*** Block opens ***
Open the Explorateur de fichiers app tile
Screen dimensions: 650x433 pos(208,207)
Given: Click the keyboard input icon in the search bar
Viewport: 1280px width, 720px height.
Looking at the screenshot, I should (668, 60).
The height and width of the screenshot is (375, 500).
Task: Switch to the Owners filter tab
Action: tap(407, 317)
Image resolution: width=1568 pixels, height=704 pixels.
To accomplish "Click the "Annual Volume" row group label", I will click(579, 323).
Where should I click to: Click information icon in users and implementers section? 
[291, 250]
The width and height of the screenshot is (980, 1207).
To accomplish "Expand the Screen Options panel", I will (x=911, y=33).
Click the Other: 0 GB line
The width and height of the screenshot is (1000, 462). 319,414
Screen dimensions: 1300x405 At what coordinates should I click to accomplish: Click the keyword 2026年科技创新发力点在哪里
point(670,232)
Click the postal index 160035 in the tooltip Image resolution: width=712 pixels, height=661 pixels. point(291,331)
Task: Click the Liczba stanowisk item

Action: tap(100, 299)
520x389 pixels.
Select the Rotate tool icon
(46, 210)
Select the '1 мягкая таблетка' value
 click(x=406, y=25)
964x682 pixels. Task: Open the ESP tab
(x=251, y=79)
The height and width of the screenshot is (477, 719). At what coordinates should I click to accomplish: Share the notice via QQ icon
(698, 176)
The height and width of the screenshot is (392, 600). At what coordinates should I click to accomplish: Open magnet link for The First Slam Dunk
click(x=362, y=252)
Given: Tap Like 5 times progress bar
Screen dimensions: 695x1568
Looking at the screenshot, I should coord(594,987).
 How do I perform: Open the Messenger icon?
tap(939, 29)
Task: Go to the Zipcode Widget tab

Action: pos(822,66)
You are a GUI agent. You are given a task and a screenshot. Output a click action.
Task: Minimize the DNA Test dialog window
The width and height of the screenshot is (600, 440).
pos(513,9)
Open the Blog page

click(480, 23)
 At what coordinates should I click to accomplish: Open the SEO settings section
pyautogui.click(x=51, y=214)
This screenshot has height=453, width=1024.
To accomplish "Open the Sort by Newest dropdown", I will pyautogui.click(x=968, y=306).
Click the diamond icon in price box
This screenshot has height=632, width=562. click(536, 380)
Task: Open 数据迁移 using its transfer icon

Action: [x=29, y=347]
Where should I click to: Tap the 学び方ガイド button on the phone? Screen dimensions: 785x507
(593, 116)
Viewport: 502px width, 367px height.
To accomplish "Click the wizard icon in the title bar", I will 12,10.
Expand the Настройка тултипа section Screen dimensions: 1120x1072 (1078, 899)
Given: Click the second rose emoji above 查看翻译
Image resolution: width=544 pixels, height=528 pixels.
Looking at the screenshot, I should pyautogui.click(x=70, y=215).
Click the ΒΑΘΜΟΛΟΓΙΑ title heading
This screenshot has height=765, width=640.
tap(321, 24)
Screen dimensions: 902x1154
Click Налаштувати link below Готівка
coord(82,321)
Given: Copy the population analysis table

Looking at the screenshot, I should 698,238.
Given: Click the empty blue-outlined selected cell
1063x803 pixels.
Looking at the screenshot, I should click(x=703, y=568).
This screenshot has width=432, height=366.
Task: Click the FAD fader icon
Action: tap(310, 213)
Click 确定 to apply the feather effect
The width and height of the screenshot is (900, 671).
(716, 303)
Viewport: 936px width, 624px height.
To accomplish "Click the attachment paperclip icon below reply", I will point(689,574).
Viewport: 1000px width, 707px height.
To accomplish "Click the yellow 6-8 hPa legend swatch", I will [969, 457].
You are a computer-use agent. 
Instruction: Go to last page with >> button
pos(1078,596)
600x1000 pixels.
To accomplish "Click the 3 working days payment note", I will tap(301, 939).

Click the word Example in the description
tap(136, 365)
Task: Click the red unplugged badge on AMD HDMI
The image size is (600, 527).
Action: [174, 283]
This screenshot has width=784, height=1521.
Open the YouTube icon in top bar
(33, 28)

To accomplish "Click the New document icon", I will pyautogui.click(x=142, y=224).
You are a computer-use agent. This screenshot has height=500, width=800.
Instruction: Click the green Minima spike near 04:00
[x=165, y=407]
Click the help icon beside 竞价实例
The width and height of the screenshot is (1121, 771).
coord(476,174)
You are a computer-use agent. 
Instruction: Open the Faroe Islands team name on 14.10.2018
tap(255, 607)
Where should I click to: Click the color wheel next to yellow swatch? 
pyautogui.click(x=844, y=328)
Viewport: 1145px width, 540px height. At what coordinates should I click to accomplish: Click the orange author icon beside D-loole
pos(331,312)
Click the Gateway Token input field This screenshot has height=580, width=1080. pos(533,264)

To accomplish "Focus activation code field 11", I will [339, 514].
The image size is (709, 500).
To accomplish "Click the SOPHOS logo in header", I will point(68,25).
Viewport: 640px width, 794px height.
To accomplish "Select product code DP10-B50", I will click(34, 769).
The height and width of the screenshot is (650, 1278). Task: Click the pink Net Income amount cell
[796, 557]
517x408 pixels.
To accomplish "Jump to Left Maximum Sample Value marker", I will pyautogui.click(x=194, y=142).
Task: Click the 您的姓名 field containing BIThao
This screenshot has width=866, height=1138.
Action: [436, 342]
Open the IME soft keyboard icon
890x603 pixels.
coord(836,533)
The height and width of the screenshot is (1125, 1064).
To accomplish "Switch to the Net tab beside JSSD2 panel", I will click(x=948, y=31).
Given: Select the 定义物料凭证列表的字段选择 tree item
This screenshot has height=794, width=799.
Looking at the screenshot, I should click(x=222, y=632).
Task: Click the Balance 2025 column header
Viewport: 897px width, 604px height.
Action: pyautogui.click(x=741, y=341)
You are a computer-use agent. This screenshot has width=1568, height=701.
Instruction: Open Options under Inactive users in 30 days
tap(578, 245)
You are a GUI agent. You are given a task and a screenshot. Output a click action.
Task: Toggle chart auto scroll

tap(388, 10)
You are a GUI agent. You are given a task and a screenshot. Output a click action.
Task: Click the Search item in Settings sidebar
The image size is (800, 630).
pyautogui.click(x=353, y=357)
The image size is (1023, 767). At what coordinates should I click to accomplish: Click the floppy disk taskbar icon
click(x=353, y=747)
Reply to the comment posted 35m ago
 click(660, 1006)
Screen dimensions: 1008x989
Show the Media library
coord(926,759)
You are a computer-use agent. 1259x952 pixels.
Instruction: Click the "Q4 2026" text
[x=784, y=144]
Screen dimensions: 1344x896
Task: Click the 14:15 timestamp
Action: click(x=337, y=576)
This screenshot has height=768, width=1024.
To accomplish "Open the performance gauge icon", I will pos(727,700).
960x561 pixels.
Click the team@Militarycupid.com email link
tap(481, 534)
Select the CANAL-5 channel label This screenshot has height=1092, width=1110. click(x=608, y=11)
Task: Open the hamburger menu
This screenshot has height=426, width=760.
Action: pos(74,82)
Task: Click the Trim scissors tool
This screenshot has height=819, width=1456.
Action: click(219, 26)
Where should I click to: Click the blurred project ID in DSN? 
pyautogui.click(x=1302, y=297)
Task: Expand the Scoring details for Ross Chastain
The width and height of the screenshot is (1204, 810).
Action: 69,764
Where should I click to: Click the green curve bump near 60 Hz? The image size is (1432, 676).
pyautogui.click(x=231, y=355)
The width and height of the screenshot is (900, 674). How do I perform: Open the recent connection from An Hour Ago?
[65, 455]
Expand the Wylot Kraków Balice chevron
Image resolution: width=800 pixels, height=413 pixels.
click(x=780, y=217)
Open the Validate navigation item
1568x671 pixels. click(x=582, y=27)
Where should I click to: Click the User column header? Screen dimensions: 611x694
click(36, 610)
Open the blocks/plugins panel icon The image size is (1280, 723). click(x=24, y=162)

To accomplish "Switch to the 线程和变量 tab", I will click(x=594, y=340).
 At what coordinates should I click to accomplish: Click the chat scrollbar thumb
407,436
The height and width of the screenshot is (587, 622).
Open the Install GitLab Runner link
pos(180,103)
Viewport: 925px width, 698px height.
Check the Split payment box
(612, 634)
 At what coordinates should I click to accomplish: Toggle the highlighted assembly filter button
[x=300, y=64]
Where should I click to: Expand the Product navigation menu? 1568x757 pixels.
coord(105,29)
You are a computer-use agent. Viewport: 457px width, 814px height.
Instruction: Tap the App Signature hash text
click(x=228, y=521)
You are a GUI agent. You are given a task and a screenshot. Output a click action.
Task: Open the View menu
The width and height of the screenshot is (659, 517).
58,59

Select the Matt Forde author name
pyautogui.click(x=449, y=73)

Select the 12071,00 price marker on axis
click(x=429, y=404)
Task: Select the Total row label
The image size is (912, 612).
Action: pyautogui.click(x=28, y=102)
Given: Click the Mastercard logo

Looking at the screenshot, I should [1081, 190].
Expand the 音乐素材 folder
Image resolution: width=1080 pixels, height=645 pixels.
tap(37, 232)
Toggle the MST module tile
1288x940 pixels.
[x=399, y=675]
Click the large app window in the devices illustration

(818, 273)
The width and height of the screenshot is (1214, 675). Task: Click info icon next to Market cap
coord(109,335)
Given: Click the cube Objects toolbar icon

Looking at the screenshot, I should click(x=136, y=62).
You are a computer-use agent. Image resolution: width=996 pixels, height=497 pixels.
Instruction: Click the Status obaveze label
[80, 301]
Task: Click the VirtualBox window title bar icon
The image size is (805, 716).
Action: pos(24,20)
*** Block closes ***
Go through the material and copy each line that contains "field".

## [Exercise solution]
Click the Gateway Token input field This screenshot has height=580, width=1080. pos(533,264)
To accomplish "Focus activation code field 11", I will [339, 514].
Task: Click the 您的姓名 field containing BIThao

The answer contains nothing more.